Sorting - Priority Queues, Heap Sort & Counting Inversions

COMP202 Lectures

Priority Queues

A priority queue is a container of elements, each having an associated key:

  • The key determines the priority used in picking elements to be removed.

A priority queue has these fundamental methods:

  • insertItem(k, e) - Insert an element $e$ having key $k$ into the PQ.
  • removeMin() - Remove the minimum element.
  • minElement() - Return the minimum element.
  • minKey() - Return the key of the minimum element.

Priority Queue Sorting (Heap Sort)

We can use a PQ to perform sorting on a set $C$ using the following steps:

  1. Put elements of $C$ into an initial empty priority queue, $P$, by a series of $n$ insertItem operations.
  2. Extract the elements from $P$ in non-decreasing order using a series of $n$ removeMin operations.

We can use the following pseudo-code to complete this:

while c /= empty
	do
		e = C.removeFirst()
		P.insertItem(e, e)
while P /= empty
	do
		e = P.removeMin()
		C.insertLast(e)

This operation takes:

\[O(n\log n)\]

Heaps

A heap is an implementation of a PQ:

  • A heap allows insertions and deletions to be performed in logarithmic time.
  • The elements and their keys are stored in an almost complete binary tree.
    • Every level of the binary tree, except for the last, will have the maximum number of children.
graph TD
heap --- 4
4 --> 5 & 6
5 --> 15 & 9
6 --> 7 & 20
15 --> 16 & 25
9 --> 14 & 152[15]
7 --> 11 & 8

8 --- last

In a heap $T$, for every node $v$ (excluding the root) they key at $v$ is greater than, or equal to, the key stored in its parent.

Insertion in Heaps

  1. Add the new element to the bottom of the tree in the position of the first unused, or empty, child.
  2. If required, this element bubbles (swaps) its ways up the heap, until the heap order property is restored.

Deletion in a Heap

  1. Remove the element at the root of the tree.
  2. Move the last element to the root position.
  3. Swap the element down the tree if the order is incorrect.

Heap Performance

The time for heap operations are presented below:

Operation Time
size, isEmpty $O(1)$
minElement, minKey $O(1)$
insertItem $O\log n$
removeItem $O\log n$

Merge Sort

This is a method of applying divide and conquer to sorting.

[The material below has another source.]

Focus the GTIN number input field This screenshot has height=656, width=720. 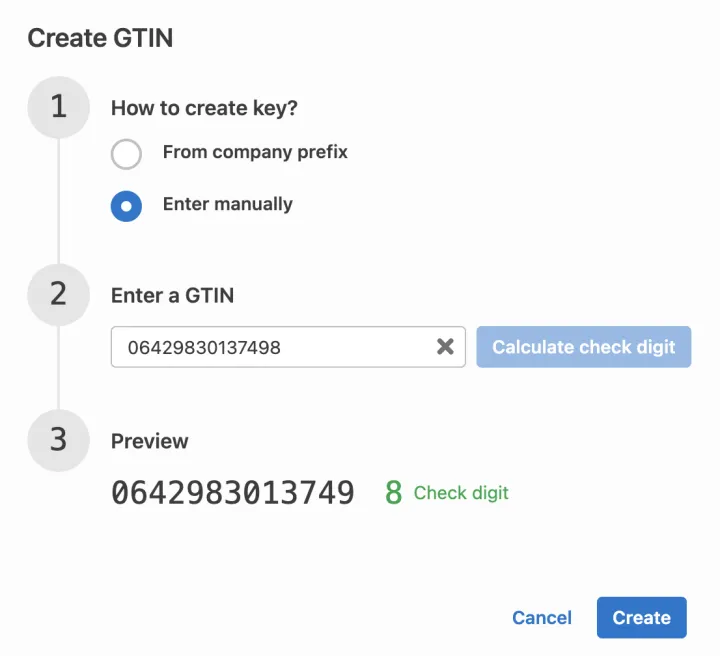point(270,347)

It uses the following steps:

  1. If input sequence $S$ has 0 or 1 elements, then return $S$. Otherwise, split $S$ into two sequences $S_1$ and $S_2$, each containing $\frac 1 2$ of the elements in $S$ - Divide
  2. Recursively sort $S_1$ and $S_2$ - Recur
  3. Put the elements back into $S$ by merging the sorted sequences $S_1$ and $S_2$ into a single sorted sequence. - Conquer

Merge Sort Analysis

Merging two sorted sequences $S_1$ and $S_2$ takes $O(n_1+n_2)$ time, where $n_1$ is the size of $S_1$ and $n_2$ is the size of $S_2$.

Merge sort runs in:

\[O(n\log n)\]

time in the worst case.

We can justify this as:

  • During every recursive step, dividing each sub-list takes time at most $O(n)$ time.
  • Merging all the lists in each level takes at most $O(n)$ times at well.

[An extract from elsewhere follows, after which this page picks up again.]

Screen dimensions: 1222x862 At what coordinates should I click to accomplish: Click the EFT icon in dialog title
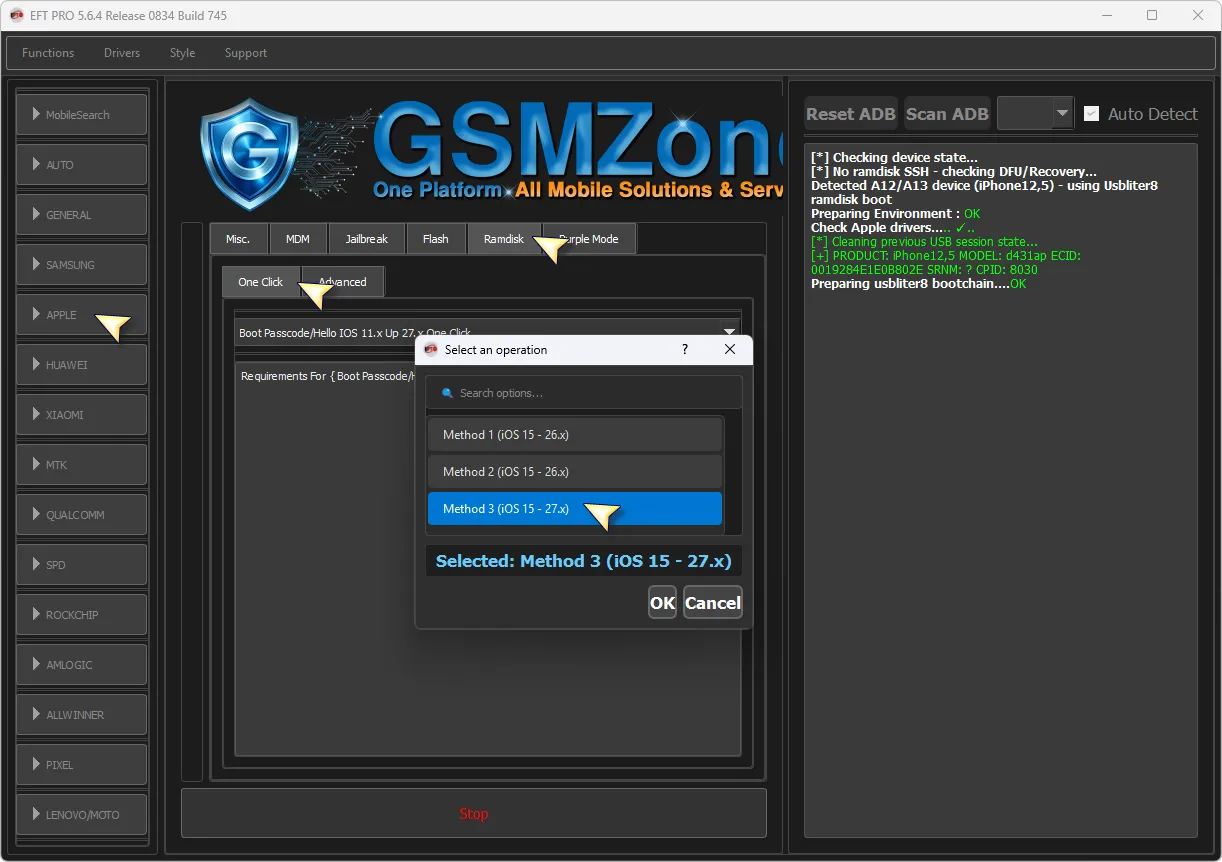tap(431, 349)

As we recurse at most $O(\log n)$ times this gives the $O(n\log n)$ running time.

Counting Inversions

Consider that you have a list of movies that you have rated out of 10. To give a user recommendations we may want to compare our ratings to others who have rated the moves in a similar way.

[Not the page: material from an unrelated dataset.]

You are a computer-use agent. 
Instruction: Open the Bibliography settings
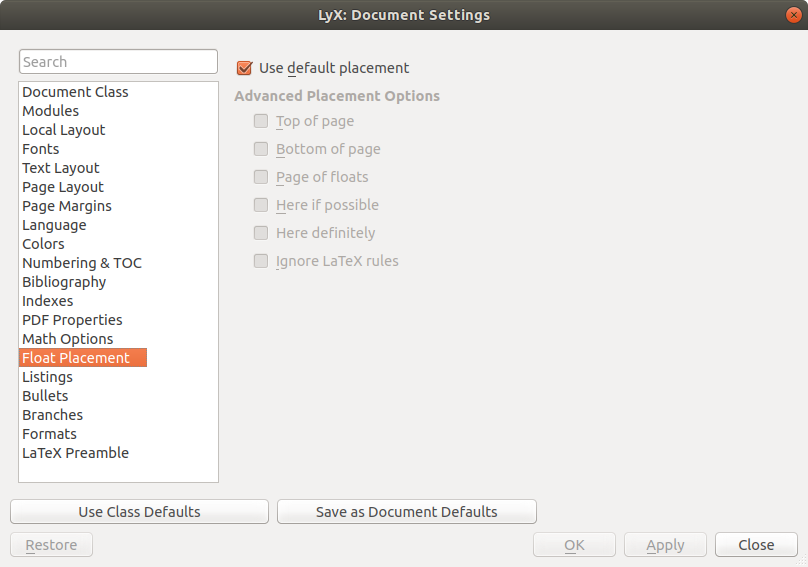[64, 282]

We can also say, which of the following lists have the closest rankings:

\[2, 7, 10, 4, 6, 1, 3, 9, 8, 5\\ 8, 9, 10, 1, 3, 4, 2, 5, 6, 7\]

to your ranking:

\[1, 2, 3, 4, 5, 6, 7, 8, 9, 10\]

Method for Counting Inversions

To count the number of inversions, for each element that is in an index lower than what it should be - count all the following numbers that are lower than it

The following example has one inversion:

\[2, 1, 3, 4, 5\]

as 2 is in the wrong position and only 1 is less than it and later in the list.

In this example there are seven inversions:

\[5,4,1,2,3\]

as $5>4,5>1,5>2,5>3$ and $4>1,4>2,4>3$.